Ino2p, Ino4p, Cbf1p, and Sgc1p regulate ENO1-lacZ expression through three E boxes.

To define the bHLH protein-E-box interactions, we used two approaches, namely, an epistatic analysis and ChIP. The dual approach was expected to provide corroborating evidence, and the epistatic analysis could additionally provide information about indirect regulation. For the epistatic analysis, the three E box mutant promoters were transformed into a wild-type strain and the nine bHLH knockout strains. Cells were grown in I−C− low-Pi and I+C+ low-Pi media.
The results suggest that Sgc1p functions exclusively through the E1 element, since deleting the SGC1 gene had no effect on expression from the E1 mutant promoter but affected expression from the E2 and E3 mutants (Fig. 4). Likewise, Cbf1p functions through the E2 element (Fig. 4). The data suggest that Ino2p functions through the E3 element because deleting the INO2 gene had virtually no effect on expression from the E3 mutant promoter. The data also suggest that Ino4p functions through the E1 and E3 boxes (Fig. 4). While deleting the INO4 gene affected expression from all three E box mutants, the most dramatic effect was with the E2 mutant. Thus, while Ino4p may function through all three E boxes, it is more likely that it functions through the E1 and E3 elements. It is curious that the inositol-choline response is mediated through the E2 element (Fig. 3 and 4), which does not appear to bind the Ino2p-Ino4p dimer but instead interacts with Cbf1p. As for the other five bHLH proteins, it was not possible to assign them to specific E boxes since the bHLH knockout alleles did not affect expression from any of the E box mutants. The simplest explanation is that the other five bHLH proteins may function cooperatively through multiple sites.
ChIP was used to define the direct regulators of ENO1 expression. The TCM1 promoter was used as a negative control, and the INO1 promoter served as a positive control for the binding of Ino2p and Ino4p. As expected, none of the bHLH proteins interacted with the TCM1 promoter, whereas Ino2p and Ino4p interacted with the INO1 promoter (Fig. 5). The data show that all four bHLH proteins bind the ENO1 promoter directly in vivo via different E boxes. Moreover, the ChIP results are in complete agreement with the results of the epistatic study (compare Fig. 4 and 5). Ino2p and Ino4p interacted with the E3 box, but Ino4p also interacted with the E1 element (Fig. 5). This is interesting because Ino4p does not homodimerize and usually requires Ino2p for binding to DNA (72). However, Ino4p has been shown to regulate some genes in the absence of Ino2p (67). Furthermore, Sgc1p also interacted with the E1 box, and while Sgc1p binds a consensus E box as a homodimer (68), it may bind the ENO1 E1 element as a heterodimer with Ino4p. Cbf1p was the only bHLH protein tested that interacted with the E2 box. This is curious since the response to inositol-choline was found to be mediated by the E2 box and inositol-choline regulation was typically believed to be effected by Ino2p-Ino4p (13, 23, 27, 63). However, a recent microarray study identified a set of genes that are repressed by inositol and do not bind the Ino2p-Ino4p dimer but are instead part of the unfolded-protein response regulon (33).

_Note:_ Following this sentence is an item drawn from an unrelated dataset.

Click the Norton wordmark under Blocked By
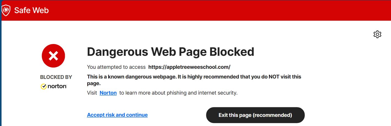This screenshot has height=126, width=391. point(57,86)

INO4 and INO2 dominant-negative mutants affect expression of ENO1-lacZ.

The ability to form multiple dimer combinations is a general property of bHLH proteins (29, 30, 57, 66). The results described above showed that Ino2p, Ino4p, Cbf1p, and Sgc1p regulate the expression of ENO1-lacZ and suggested that novel dimers (such as Ino4p-Sgc1p) may contribute to this regulation. We have also previously shown that Ino4p can dimerize with every bHLH protein in a yeast two-hybrid assay (62). To determine if partner selection plays a role in ENO1-lacZ expression in vivo, we used two ino4 alleles and one ino2 allele containing mutations in the basic region. In two of these mutants, ino4-R13L and ino2-R13L (Gardenour and Lopes, unpublished data), the amino acid in the 13th position of the basic region was changed from an R to an L. This position of the basic region is highly conserved throughout bHLH proteins and contacts a G nucleotide in the fourth position of the E box (CANNTG) (63). However, MyoD contains an L amino acid at the 13th position of the basic region and contacts a C nucleotide in the 4th position of the E box (9). Therefore, while the ino4-R13L and ino2-R13L mutants function as dominant-negative mutants with respect to INO1 expression, they are able to bind to E boxes that contain a C nucleotide at the fourth position (Gardenour and Lopes, unpublished data). In the other mutant, ino4-BRD, we deleted the 13-amino-acid basic region.
The ino4 and ino2 mutants (in pRS315) were transformed into strains harboring the ENO1-lacZ reporter, grown under the four conditions described above, and assayed for β-galactosidase activity. The data clearly show that the presence of the R13L mutant bHLH proteins affects the expression of ENO1-lacZ in several strains (compare Fig. 6 and 2A). The ino4-R13L and ino4-BRD mutants reduced expression in the wild-type strain, mostly under I−C− conditions, and significantly reduced ENO1-lacZ expression in the ino2Δ and cbf1Δ strains (compare Fig. 6A and 2A; data not shown). This suggests that in the ino2Δ and cbf1Δ strains, expression is dependent on a bHLH protein(s) (likely Sgc1p) that is inhibited from binding by the Ino4p-R13L (and Ino4p-BRD) mutant. However, in the ino4Δ and sgc1Δ strains, expression was either unchanged or increased slightly (compare Fig. 6A and 2A; data not shown). Likewise, the presence of the ino2-R13L mutant allele either had no effect on expression (cbf1Δ and sgc1Δ strains) or significantly increased expression (wild-type, ino2Δ, and ino4Δ strains) (compare Fig. 6B and 2A). Because of the number of bHLH proteins that affect ENO1-lacZ expression (Fig. 2A), there are numerous possibilities that could account for the increase in expression in the presence of the ino4-R13L and ino2R-13L mutants. For example, the R13L mutation could inhibit binding of a repressor protein or could recruit a different bHLH protein to the E1 site, which has a C nucleotide at the fourth position. Regardless of the explanation for the increased expression, the data support the conclusion that bHLH dimer formation affects ENO1-lacZ gene expression in vivo.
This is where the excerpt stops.